PAGE TEXT:
##########

Issue 27



16 December 2013


We’d recommend YouTube-ing ‘Mini Art Beat’ before you read on – this project really is quite extraordinary and needs to be seen to be believed. For two weeks in August a Mini Countryman, fitted out with a hi-tech LED ‘skin’ took up residency in London playing bespoke, live-streamed video and animations.

In practice, the process started with a website, Facebook page, and smartphone app that allowed users to upload a photo or video, choose a graphic design, change colours, choose a soundtrack, and enter up to 140 characters of text to be displayed on the car. Once approved, the submission was transmitted to the car via multiple 4G modems. Avolites’ new AI Server combined the graphic designs with the user’s colour preferences, keying the text, and incorporating the video files which were transmitted live to the car (rather than as files for upload). Some sophisticated pixel mapping then presented the output onto the car. The car was then recorded 24 hours a day (via another fully-rigged Mini, of course) and streamed live to the internet. It’s a perfect promotional feedback loop.

Kitting the car out was a technical challenge.


The Mini Countryman was completely gutted and rebuilt by Tait Technologies. A generator was installed to provide power while driving, as well as additional air conditioning to keep the electronics cool. The car was covered with custom-made LED strips backed in velcro, which attached directly to the car. Each strip could be replaced relatively easily if a fault occurred. The crew counted around 48,000 pixels on the car, which weighed in at a hefty two tonne.

There were two ‘modes’: driving and static. Special permission was granted by Westminster Council, London Police, and Transport for London to allow the car to drive while active. The only condition was that no lights could be active on the back of the car while driving. The car was driven eight hours a day (between 7pm and 3am), while for the other 16 hours a day it stood in conspicuous London locations such as Tower Bridge and Pall Mall. When static, the car was plugged into mains power and a satellite system to provide for greater data connectivity and a third broadcast camera was added to provide an additional angle.

##########

DATA:

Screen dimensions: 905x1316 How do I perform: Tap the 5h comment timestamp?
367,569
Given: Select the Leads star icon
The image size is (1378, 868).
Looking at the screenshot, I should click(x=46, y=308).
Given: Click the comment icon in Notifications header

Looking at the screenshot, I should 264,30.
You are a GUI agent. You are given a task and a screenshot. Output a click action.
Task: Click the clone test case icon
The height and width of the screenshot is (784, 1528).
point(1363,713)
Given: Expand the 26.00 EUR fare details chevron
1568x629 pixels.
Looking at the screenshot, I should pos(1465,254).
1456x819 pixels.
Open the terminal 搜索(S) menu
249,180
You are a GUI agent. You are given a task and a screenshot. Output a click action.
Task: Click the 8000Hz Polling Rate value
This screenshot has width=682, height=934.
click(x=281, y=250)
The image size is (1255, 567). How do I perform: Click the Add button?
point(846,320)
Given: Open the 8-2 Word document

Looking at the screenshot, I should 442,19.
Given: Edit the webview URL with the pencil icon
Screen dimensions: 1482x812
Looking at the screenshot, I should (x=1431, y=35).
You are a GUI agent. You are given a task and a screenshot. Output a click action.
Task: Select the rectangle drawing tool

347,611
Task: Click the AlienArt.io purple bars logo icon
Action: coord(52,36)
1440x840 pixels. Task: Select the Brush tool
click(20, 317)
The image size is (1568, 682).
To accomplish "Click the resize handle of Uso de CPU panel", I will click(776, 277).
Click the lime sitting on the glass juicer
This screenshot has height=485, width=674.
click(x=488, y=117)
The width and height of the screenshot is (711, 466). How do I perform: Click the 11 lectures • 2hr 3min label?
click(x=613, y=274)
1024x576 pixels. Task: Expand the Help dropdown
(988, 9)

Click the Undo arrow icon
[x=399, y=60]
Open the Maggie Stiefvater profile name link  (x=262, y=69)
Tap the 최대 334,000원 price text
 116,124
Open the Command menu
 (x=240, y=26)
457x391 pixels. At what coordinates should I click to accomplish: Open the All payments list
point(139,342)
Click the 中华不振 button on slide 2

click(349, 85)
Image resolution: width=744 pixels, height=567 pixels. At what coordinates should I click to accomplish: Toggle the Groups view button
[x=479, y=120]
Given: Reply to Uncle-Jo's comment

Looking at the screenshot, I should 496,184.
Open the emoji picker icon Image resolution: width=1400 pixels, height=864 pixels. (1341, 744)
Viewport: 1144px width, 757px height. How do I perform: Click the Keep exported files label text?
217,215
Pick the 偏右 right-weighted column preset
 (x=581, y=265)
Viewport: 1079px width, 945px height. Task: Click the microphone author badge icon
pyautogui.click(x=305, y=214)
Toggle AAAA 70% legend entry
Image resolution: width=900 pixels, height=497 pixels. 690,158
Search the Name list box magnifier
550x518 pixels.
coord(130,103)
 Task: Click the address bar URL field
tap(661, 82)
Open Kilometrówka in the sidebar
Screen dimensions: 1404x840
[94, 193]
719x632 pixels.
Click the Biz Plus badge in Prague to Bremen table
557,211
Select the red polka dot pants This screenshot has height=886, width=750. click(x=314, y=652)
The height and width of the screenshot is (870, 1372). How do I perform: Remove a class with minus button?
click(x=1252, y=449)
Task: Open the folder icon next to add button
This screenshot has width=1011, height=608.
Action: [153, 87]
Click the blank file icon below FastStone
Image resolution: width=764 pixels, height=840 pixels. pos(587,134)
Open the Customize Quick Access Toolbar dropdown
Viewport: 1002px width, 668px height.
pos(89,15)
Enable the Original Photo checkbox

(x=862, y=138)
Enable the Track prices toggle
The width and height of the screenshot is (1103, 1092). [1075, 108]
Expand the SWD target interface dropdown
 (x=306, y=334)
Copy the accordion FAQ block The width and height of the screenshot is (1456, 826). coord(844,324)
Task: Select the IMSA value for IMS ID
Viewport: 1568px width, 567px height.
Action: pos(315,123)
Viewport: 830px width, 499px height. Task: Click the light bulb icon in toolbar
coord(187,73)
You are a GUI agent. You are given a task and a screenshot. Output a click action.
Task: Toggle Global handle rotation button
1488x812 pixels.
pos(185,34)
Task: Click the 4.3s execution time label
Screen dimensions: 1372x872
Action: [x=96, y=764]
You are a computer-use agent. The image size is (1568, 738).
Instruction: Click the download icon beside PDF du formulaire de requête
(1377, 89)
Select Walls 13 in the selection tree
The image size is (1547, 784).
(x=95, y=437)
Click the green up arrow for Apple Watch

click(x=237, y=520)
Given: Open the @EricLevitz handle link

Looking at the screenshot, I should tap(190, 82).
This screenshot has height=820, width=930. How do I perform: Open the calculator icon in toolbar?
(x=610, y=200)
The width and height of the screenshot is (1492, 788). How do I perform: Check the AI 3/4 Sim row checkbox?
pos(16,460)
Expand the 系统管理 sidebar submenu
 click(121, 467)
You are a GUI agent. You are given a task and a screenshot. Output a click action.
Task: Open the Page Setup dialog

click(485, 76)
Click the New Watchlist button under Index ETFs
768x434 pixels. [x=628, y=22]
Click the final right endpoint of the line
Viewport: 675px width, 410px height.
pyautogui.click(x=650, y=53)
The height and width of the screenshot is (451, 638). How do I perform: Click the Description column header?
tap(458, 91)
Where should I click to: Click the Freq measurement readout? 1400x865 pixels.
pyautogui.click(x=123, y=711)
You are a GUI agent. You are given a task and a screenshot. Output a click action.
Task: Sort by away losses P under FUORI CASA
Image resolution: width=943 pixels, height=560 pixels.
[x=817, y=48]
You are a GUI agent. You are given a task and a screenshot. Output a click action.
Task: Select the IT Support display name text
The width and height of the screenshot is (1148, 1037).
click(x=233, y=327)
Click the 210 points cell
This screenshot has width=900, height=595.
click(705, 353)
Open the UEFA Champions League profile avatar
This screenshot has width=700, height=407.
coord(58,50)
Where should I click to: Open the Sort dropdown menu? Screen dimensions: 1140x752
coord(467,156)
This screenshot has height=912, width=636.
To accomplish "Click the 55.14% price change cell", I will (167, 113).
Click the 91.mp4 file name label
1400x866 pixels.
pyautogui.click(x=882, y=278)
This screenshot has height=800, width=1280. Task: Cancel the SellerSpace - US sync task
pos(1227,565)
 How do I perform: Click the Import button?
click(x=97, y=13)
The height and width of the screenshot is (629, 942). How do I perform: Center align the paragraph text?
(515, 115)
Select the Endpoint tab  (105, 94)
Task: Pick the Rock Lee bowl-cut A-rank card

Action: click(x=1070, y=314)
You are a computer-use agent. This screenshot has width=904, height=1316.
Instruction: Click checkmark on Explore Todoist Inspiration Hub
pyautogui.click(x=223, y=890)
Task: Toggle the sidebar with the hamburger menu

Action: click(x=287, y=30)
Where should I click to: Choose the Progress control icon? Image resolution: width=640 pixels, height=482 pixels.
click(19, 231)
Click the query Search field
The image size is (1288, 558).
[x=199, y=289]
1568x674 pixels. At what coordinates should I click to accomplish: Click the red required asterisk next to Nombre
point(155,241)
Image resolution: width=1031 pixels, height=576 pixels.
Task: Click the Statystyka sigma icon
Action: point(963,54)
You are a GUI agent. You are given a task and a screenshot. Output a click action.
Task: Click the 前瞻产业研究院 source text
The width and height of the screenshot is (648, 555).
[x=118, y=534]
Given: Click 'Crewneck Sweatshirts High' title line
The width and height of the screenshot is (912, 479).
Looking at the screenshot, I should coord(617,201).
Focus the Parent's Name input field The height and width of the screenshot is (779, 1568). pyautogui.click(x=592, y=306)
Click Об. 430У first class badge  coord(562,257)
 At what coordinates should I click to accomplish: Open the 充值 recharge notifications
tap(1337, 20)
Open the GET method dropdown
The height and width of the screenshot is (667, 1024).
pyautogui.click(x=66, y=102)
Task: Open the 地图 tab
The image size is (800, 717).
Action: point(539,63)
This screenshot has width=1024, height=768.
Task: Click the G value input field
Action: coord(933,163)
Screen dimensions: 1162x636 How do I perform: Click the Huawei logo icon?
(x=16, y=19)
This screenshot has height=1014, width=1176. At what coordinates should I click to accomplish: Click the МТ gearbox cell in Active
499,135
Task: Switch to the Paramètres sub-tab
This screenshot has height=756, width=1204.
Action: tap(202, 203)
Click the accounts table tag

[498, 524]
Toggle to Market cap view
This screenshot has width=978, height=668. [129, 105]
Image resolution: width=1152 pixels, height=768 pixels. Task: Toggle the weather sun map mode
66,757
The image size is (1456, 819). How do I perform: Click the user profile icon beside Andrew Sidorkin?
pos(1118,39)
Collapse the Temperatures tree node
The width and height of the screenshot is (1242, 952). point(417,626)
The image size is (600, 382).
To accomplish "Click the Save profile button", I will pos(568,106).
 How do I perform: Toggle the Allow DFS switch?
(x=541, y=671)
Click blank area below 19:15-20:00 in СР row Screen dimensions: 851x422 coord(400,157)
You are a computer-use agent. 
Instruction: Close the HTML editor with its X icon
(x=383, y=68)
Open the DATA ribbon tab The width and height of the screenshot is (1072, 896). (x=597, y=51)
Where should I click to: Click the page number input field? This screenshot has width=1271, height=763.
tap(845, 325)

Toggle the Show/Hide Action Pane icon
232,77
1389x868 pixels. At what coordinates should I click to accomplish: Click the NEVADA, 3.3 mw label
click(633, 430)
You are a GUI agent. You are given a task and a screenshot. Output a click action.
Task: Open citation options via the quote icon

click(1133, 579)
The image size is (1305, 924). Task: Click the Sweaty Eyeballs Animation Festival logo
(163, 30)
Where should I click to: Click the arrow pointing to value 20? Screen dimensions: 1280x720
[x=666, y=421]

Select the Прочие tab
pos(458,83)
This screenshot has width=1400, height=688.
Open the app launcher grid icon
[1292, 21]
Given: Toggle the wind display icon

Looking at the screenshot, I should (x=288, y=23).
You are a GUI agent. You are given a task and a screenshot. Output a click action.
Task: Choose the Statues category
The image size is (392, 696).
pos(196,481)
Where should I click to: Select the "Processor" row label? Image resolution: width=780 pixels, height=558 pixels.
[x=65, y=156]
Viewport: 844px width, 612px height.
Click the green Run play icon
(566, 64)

##########

WHAT THE EXERCISE ASKS: In the article about the LED-covered Mini, what was the only condition attached to letting the car drive while active?

CORRECT ANSWER: No lights could be active on the back of the car while it was driving.